◆ **Try it**
Retype word for word the line containing "Viewport: 1220px width, 836px height." and each line that follows it in the records below, through the last one, with no pictures.

:: Exercise materials

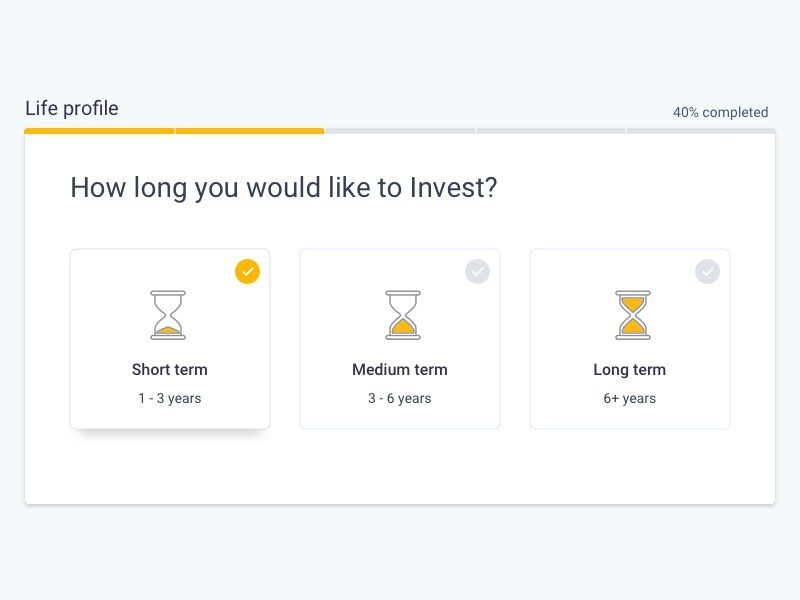
Task: Choose the Long term label
Action: coord(630,370)
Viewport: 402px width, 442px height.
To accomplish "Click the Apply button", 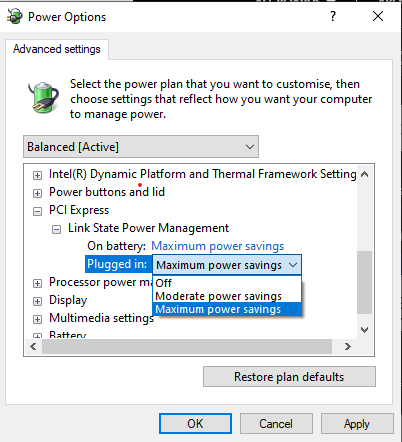I will tap(357, 424).
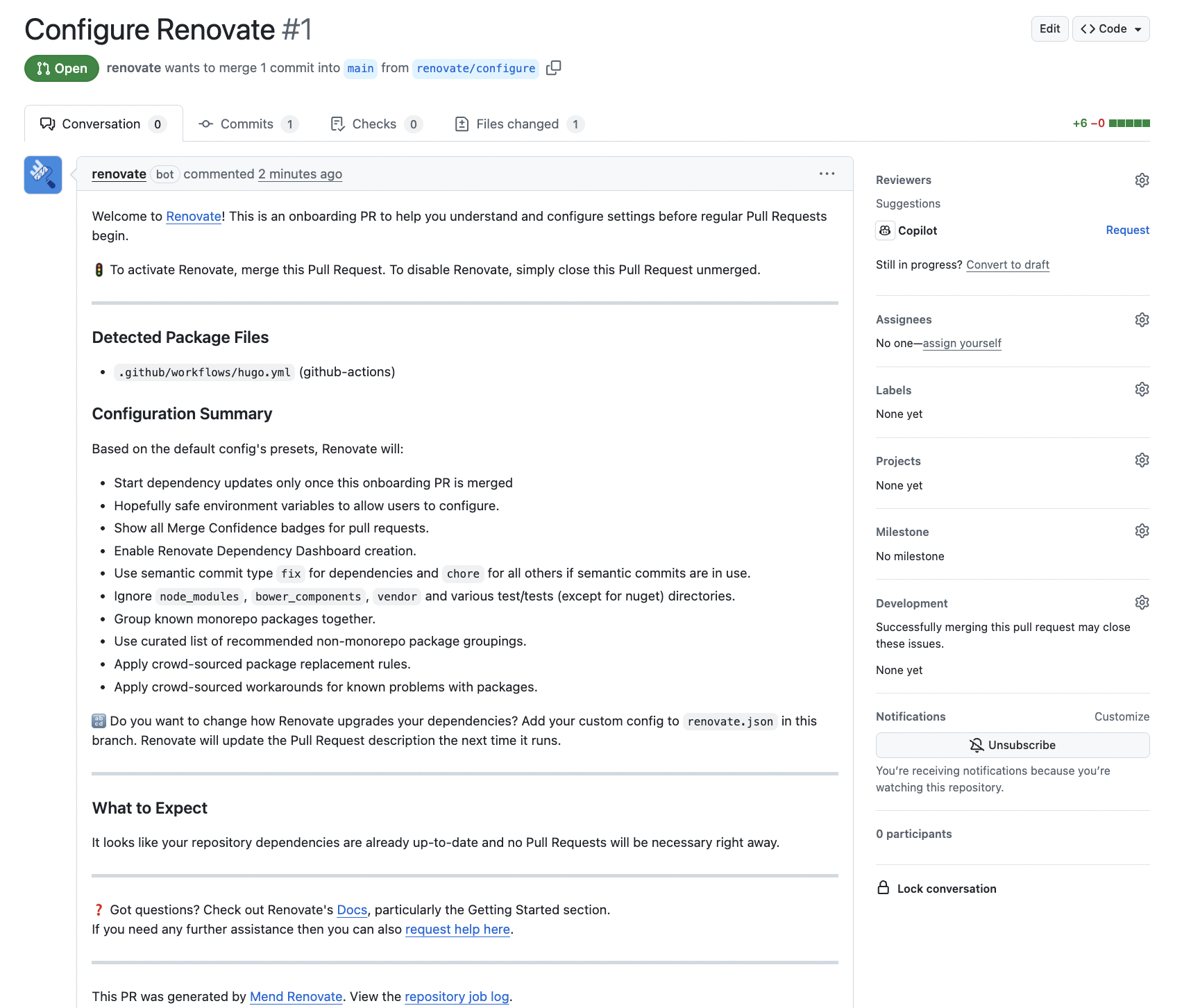Open the comment three-dot options menu
Image resolution: width=1191 pixels, height=1008 pixels.
tap(827, 174)
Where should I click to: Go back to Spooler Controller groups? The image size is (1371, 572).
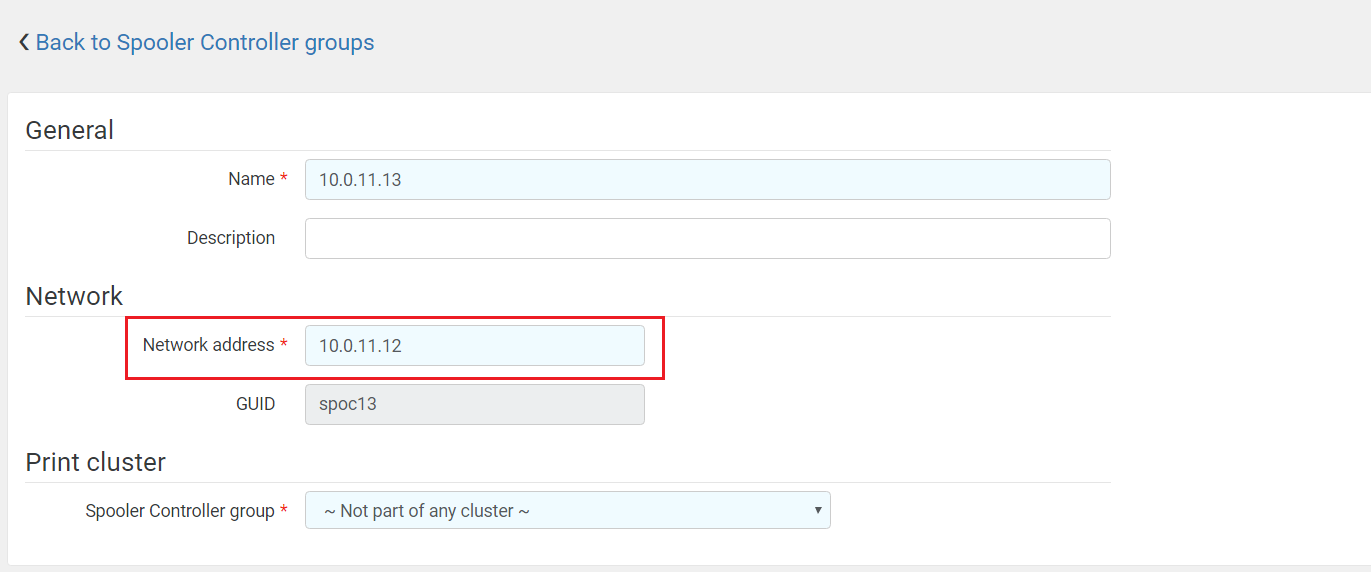pos(204,43)
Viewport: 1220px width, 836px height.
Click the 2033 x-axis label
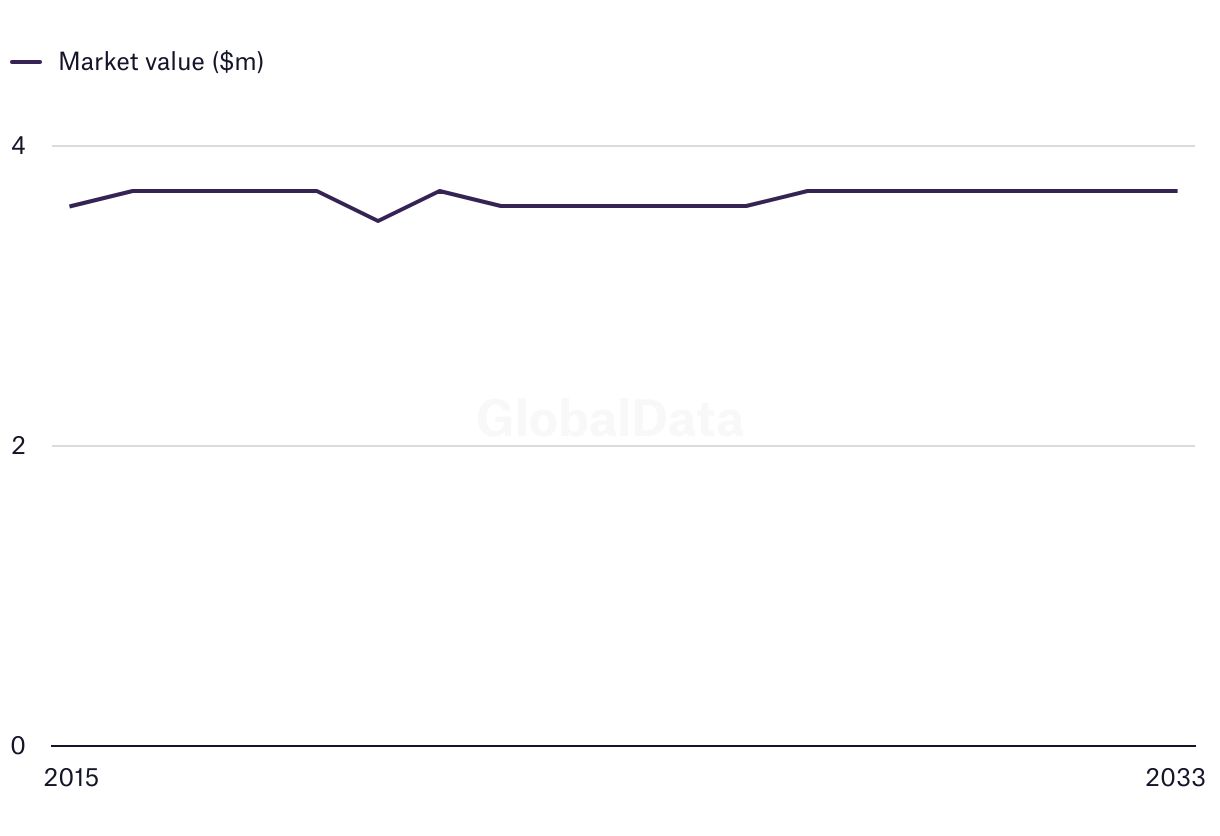pos(1176,778)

::::

◆ **Response to this task**
Viewport: 1220px width, 836px height.
Click the 2033 x-axis label
pos(1176,778)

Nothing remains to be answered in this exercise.